Note: I wrapped the command data in ISO 7816 headers.

I expected the communication to be something like this:

[out] 90 60 00 00 00
[ in ] 04 01 01 01 00 18 05 91 AF

[out] 90 AF 00 00 00
[ in ] 04 01 01 01 04 18 05 91 AF

[out] 90 AF 00 00 00
[ in ] 04 83 71 2A 9F 43 80 BA 64 17 8F A0 07 15 91 00.

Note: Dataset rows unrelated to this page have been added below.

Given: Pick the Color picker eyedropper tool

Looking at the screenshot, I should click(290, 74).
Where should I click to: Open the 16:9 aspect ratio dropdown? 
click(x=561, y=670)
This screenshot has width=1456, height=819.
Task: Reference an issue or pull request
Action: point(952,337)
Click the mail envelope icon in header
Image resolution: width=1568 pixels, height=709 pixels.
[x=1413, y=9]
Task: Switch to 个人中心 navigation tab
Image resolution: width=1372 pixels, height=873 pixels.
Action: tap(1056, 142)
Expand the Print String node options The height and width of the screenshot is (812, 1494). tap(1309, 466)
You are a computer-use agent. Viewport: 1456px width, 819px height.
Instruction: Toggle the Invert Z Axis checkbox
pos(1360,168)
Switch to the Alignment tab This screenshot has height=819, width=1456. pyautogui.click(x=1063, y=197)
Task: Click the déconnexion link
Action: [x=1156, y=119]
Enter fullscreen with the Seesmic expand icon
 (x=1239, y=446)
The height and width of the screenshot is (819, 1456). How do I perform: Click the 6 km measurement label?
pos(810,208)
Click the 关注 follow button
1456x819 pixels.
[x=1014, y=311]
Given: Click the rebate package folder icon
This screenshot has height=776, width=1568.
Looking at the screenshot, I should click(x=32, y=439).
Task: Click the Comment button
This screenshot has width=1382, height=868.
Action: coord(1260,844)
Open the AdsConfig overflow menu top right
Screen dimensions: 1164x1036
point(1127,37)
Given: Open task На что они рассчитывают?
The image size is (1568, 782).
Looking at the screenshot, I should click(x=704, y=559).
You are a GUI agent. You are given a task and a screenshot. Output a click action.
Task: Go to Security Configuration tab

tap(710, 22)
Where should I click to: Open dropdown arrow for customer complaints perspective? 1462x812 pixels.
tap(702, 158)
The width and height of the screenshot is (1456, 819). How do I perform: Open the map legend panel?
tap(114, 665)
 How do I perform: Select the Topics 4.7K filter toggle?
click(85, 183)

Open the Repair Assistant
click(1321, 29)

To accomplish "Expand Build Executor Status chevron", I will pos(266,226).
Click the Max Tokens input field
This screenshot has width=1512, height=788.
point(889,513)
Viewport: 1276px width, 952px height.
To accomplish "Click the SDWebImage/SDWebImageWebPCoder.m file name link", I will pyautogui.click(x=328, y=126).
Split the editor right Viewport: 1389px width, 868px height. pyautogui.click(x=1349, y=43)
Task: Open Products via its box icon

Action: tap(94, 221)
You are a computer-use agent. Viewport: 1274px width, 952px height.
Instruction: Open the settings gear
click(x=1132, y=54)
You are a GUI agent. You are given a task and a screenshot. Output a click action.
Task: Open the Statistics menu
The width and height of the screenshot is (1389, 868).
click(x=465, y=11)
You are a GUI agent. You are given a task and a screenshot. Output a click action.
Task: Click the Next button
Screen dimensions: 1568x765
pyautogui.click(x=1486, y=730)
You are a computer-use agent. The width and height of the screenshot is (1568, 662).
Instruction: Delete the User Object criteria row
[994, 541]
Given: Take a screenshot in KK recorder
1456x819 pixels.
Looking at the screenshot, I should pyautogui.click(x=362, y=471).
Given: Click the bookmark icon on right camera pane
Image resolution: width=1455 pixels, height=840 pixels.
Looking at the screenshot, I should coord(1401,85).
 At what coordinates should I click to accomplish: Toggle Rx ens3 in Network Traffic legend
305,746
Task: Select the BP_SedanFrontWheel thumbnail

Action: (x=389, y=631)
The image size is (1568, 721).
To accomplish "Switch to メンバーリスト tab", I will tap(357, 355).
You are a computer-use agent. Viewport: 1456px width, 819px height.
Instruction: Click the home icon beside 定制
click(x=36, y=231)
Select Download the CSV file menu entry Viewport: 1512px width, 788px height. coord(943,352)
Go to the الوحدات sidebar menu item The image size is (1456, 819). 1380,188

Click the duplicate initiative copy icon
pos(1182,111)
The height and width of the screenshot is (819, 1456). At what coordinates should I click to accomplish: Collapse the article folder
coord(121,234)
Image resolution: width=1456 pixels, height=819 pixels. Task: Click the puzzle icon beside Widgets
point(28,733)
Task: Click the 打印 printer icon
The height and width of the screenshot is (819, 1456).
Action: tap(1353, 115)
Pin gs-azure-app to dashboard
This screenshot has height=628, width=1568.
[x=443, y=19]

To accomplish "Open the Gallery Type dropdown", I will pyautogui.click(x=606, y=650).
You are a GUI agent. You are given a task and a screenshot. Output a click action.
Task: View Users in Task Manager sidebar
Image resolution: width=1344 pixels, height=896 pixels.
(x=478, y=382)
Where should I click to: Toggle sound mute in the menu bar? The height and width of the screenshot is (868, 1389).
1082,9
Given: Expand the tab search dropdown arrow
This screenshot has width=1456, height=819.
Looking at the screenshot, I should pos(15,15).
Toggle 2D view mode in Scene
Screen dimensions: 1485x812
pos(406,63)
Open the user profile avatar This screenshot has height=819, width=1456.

The same thing happens during card authentication so when I send

[out] 90 0A 00 00 01 00 00, I get back
[ in ] 91 00
instead of a card challenge.

Is there a way to disable this behaviour?

Thanks.

Lewis Munene
  • 134
  • 7
  • 1
    I have seen a reader doing the ANOTHER FRAME automagically (maybe Omnikey, not sure)....but not for the authentication (even stranger is that the reader succeeds -- are you authenticated to the card after this command?) – vlp Jan 12 '16 at 23:31
  • Yes I am. I get authenticated to new cards and I can even create applications, but not to any card whose keys I have changed myself. I'm assuming it's because new cards have default keys of all 0's. So I guess the reader stores the keys somewhere and does the authentication itself. Maybe now I should find a way to communicate the keys to the reader and then send the authenticate command and see what happens. – Lewis Munene Jan 13 '16 at 15:35
  • Interesting, I would recommend to check the reader documentation regarding DESFire cards. Quite often the PC/SC command `Load keys` is used to store keys into the reader (see PC/SC, part 3, section 3.2.2.1.4 [here](http://www.pcscworkgroup.com/specifications/files/pcsc3_v2.01.09.pdf)). But these keys are usually used with the associated storage card functionality commands. Good Luck and please let us know about your results! – vlp Jan 13 '16 at 16:19
  • What reader are you using? Have you tried a different one? – Paul Bastian Jan 15 '16 at 09:55
  • I am using an Elyctis Reader that has been embedded within an Evolis printer. According to the documentation I am supposed to load keys to the reader's EEPROM in this format: **FF 00 00 00 1F 07 01 PCDKeyNo AID PICCKeyNo Key1 Key2 Key3** This works well, however I can't figure out how the printer performs card authentication as the document does not talk about it. I have tried various combinations to no avail. – Lewis Munene Jan 16 '16 at 17:14

0 Answers0